>> Start PROVIDED MATERIAL
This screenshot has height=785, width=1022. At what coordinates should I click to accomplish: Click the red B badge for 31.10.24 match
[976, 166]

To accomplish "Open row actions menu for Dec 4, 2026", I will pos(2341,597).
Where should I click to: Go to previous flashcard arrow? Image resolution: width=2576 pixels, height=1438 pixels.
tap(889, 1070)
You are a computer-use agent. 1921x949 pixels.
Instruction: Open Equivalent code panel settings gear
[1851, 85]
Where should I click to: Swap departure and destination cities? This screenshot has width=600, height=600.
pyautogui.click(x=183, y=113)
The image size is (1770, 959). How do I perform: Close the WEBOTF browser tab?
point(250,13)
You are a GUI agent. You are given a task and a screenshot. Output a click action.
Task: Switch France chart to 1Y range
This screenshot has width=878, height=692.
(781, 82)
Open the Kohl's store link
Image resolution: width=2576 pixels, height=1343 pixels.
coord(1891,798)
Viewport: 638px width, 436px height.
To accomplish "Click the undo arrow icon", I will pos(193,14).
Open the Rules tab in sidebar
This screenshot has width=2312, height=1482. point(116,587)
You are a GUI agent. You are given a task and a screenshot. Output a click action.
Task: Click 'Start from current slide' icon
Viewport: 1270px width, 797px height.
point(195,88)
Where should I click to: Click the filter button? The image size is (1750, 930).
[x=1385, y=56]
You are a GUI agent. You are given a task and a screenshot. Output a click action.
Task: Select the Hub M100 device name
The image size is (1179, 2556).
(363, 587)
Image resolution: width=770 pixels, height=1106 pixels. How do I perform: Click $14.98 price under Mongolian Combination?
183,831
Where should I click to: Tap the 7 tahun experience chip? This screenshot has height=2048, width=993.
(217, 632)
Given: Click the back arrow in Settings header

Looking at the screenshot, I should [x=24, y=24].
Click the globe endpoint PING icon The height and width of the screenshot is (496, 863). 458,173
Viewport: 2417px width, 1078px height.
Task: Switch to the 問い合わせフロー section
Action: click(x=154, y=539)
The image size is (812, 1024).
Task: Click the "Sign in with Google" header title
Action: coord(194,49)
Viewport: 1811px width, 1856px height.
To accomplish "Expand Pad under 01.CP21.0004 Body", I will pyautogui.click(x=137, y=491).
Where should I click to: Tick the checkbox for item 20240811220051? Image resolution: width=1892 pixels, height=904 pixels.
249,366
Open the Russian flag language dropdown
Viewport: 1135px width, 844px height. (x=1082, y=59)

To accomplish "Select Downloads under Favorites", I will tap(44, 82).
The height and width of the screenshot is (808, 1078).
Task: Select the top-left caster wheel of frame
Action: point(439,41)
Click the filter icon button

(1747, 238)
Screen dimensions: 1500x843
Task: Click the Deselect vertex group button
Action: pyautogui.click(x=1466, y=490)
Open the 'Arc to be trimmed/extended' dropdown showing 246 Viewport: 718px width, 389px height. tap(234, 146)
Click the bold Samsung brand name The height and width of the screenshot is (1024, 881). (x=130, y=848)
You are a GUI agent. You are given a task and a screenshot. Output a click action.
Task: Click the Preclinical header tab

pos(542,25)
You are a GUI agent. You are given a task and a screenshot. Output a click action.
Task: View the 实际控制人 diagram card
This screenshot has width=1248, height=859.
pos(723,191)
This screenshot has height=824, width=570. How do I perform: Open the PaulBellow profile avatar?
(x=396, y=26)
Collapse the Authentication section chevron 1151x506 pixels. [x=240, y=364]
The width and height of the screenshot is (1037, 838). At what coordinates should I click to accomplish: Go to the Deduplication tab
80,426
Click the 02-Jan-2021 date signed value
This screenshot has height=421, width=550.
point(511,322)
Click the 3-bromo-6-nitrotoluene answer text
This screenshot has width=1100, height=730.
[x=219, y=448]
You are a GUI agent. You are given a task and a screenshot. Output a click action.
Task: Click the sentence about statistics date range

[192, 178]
>> End PROVIDED MATERIAL
Render every line of the listing above as a JSON array of strings, one string per line, leaving out blank lines.

[
  "This screenshot has height=785, width=1022. At what coordinates should I click to accomplish: Click the red B badge for 31.10.24 match",
  "[976, 166]",
  "To accomplish \"Open row actions menu for Dec 4, 2026\", I will pos(2341,597).",
  "Where should I click to: Go to previous flashcard arrow? Image resolution: width=2576 pixels, height=1438 pixels.",
  "tap(889, 1070)",
  "You are a computer-use agent. 1921x949 pixels.",
  "Instruction: Open Equivalent code panel settings gear",
  "[1851, 85]",
  "Where should I click to: Swap departure and destination cities? This screenshot has width=600, height=600.",
  "pyautogui.click(x=183, y=113)",
  "The image size is (1770, 959). How do I perform: Close the WEBOTF browser tab?",
  "point(250,13)",
  "You are a GUI agent. You are given a task and a screenshot. Output a click action.",
  "Task: Switch France chart to 1Y range",
  "This screenshot has width=878, height=692.",
  "(781, 82)",
  "Open the Kohl's store link",
  "Image resolution: width=2576 pixels, height=1343 pixels.",
  "coord(1891,798)",
  "Viewport: 638px width, 436px height.",
  "To accomplish \"Click the undo arrow icon\", I will pos(193,14).",
  "Open the Rules tab in sidebar",
  "This screenshot has width=2312, height=1482. point(116,587)",
  "You are a GUI agent. You are given a task and a screenshot. Output a click action.",
  "Task: Click 'Start from current slide' icon",
  "Viewport: 1270px width, 797px height.",
  "point(195,88)",
  "Where should I click to: Click the filter button? The image size is (1750, 930).",
  "[x=1385, y=56]",
  "You are a GUI agent. You are given a task and a screenshot. Output a click action.",
  "Task: Select the Hub M100 device name",
  "The image size is (1179, 2556).",
  "(363, 587)",
  "Image resolution: width=770 pixels, height=1106 pixels. How do I perform: Click $14.98 price under Mongolian Combination?",
  "183,831",
  "Where should I click to: Tap the 7 tahun experience chip? This screenshot has height=2048, width=993.",
  "(217, 632)",
  "Given: Click the back arrow in Settings header",
  "Looking at the screenshot, I should [x=24, y=24].",
  "Click the globe endpoint PING icon The height and width of the screenshot is (496, 863). 458,173",
  "Viewport: 2417px width, 1078px height.",
  "Task: Switch to the 問い合わせフロー section",
  "Action: click(x=154, y=539)",
  "The image size is (812, 1024).",
  "Task: Click the \"Sign in with Google\" header title",
  "Action: coord(194,49)",
  "Viewport: 1811px width, 1856px height.",
  "To accomplish \"Expand Pad under 01.CP21.0004 Body\", I will pyautogui.click(x=137, y=491).",
  "Where should I click to: Tick the checkbox for item 20240811220051? Image resolution: width=1892 pixels, height=904 pixels.",
  "249,366",
  "Open the Russian flag language dropdown",
  "Viewport: 1135px width, 844px height. (x=1082, y=59)",
  "To accomplish \"Select Downloads under Favorites\", I will tap(44, 82).",
  "The height and width of the screenshot is (808, 1078).",
  "Task: Select the top-left caster wheel of frame",
  "Action: point(439,41)",
  "Click the filter icon button",
  "(1747, 238)",
  "Screen dimensions: 1500x843",
  "Task: Click the Deselect vertex group button",
  "Action: pyautogui.click(x=1466, y=490)",
  "Open the 'Arc to be trimmed/extended' dropdown showing 246 Viewport: 718px width, 389px height. tap(234, 146)",
  "Click the bold Samsung brand name The height and width of the screenshot is (1024, 881). (x=130, y=848)",
  "You are a GUI agent. You are given a task and a screenshot. Output a click action.",
  "Task: Click the Preclinical header tab",
  "pos(542,25)",
  "You are a GUI agent. You are given a task and a screenshot. Output a click action.",
  "Task: View the 实际控制人 diagram card",
  "This screenshot has width=1248, height=859.",
  "pos(723,191)",
  "This screenshot has height=824, width=570. How do I perform: Open the PaulBellow profile avatar?",
  "(x=396, y=26)",
  "Collapse the Authentication section chevron 1151x506 pixels. [x=240, y=364]",
  "The width and height of the screenshot is (1037, 838). At what coordinates should I click to accomplish: Go to the Deduplication tab",
  "80,426",
  "Click the 02-Jan-2021 date signed value",
  "This screenshot has height=421, width=550.",
  "point(511,322)",
  "Click the 3-bromo-6-nitrotoluene answer text",
  "This screenshot has width=1100, height=730.",
  "[x=219, y=448]",
  "You are a GUI agent. You are given a task and a screenshot. Output a click action.",
  "Task: Click the sentence about statistics date range",
  "[192, 178]"
]